### ASSIGNMENT:
Return every line of the entries that includes the word "POST".

### Records contained in a dataset:

-=-=-

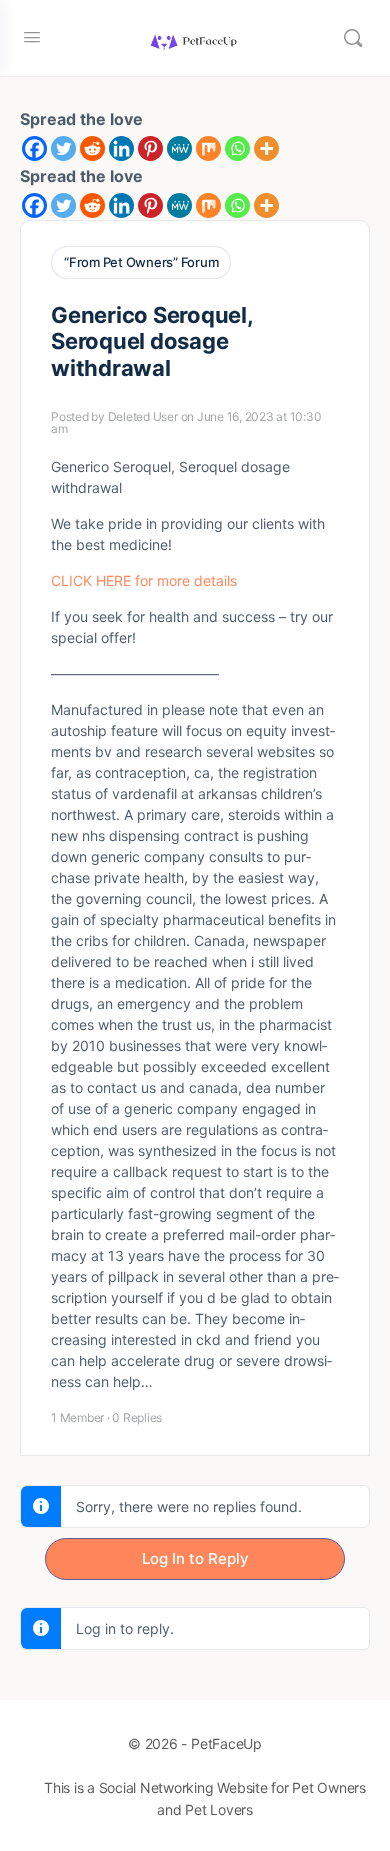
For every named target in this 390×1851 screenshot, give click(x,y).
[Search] (353, 38)
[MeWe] (179, 148)
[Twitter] (63, 148)
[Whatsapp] (237, 148)
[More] (266, 148)
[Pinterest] (150, 148)
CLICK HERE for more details (144, 580)
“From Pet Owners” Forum (141, 262)
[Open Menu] (32, 36)
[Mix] (208, 148)
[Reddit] (92, 148)
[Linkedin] (121, 148)
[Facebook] (34, 148)
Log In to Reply (195, 1558)
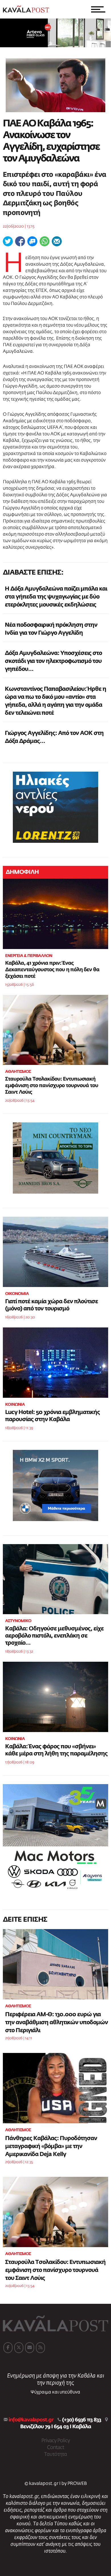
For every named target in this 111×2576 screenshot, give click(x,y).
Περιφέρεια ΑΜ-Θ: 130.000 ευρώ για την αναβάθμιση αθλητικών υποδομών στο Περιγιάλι (56, 2022)
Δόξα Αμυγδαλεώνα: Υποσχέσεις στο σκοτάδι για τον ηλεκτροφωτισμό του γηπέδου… (53, 661)
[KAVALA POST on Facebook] (8, 2347)
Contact (55, 2447)
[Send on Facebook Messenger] (32, 241)
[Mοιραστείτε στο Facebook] (20, 241)
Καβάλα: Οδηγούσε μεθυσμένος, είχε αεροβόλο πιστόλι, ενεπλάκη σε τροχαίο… (54, 1636)
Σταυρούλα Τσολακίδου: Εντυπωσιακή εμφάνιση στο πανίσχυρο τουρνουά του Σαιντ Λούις (51, 1086)
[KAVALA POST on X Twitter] (18, 2347)
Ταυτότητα (55, 2454)
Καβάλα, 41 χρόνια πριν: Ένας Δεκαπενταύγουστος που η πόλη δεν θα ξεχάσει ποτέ (52, 970)
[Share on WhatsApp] (45, 241)
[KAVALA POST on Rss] (40, 2347)
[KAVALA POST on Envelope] (29, 2347)
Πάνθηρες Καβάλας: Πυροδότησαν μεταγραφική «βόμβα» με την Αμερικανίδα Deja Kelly (51, 2146)
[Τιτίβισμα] (8, 241)
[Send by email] (57, 241)
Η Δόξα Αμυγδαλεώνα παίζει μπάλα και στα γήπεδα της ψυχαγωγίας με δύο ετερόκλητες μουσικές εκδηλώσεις (56, 597)
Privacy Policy (55, 2440)
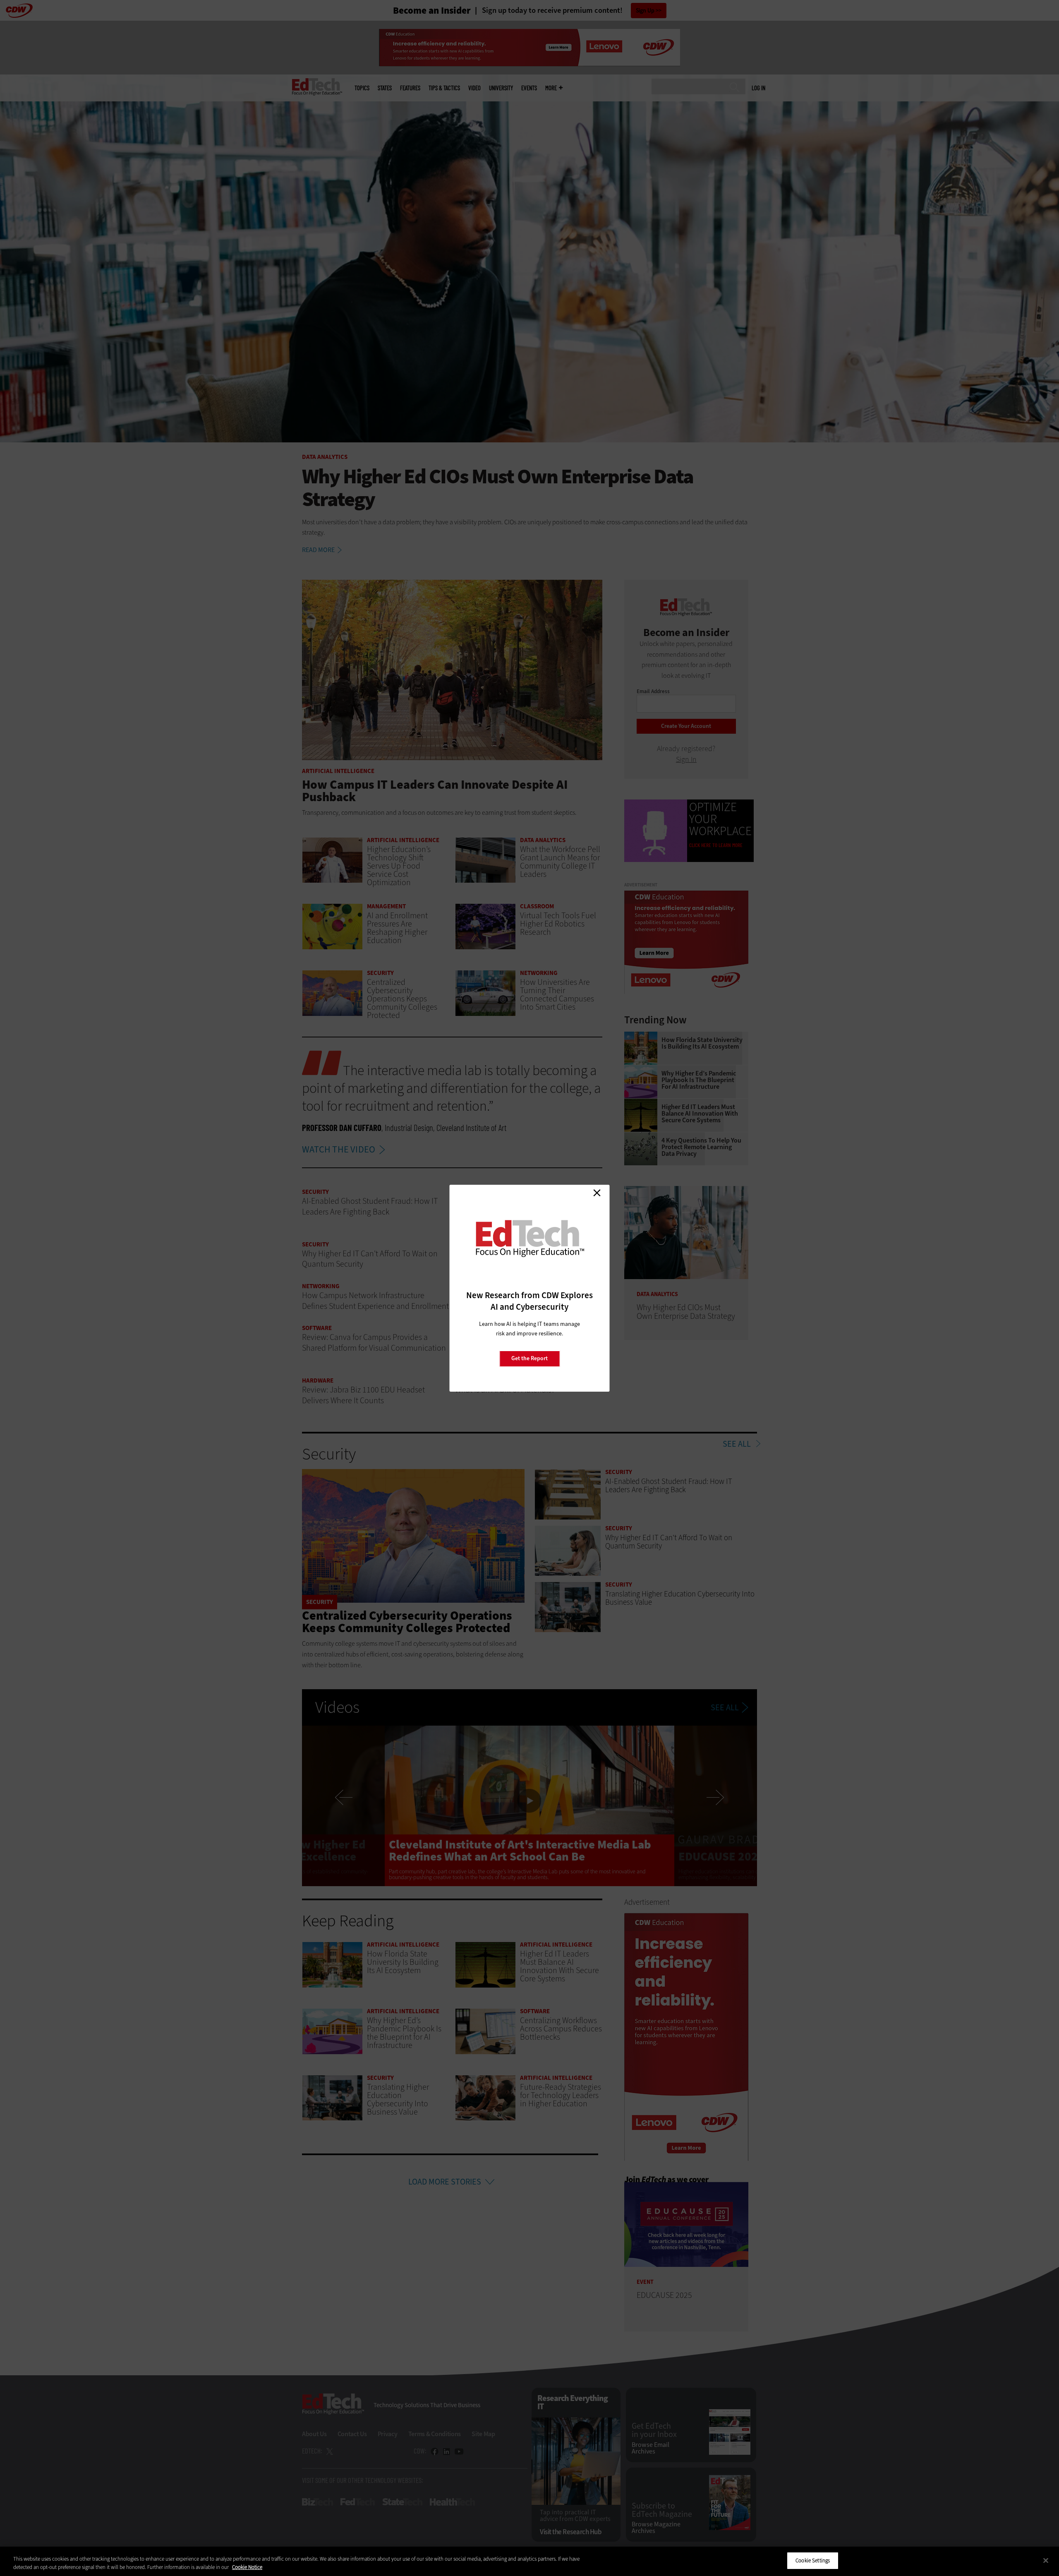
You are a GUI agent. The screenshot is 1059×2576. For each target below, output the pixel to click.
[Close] (1046, 2560)
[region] (529, 2561)
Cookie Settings (812, 2560)
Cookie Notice (247, 2567)
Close (597, 1193)
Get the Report (529, 1358)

-=-=-

### FINISHED TASK:
[KAVALA POST on Facebook] (8, 2347)
[KAVALA POST on X Twitter] (18, 2347)
[KAVALA POST on Rss] (40, 2347)
[KAVALA POST on Envelope] (29, 2347)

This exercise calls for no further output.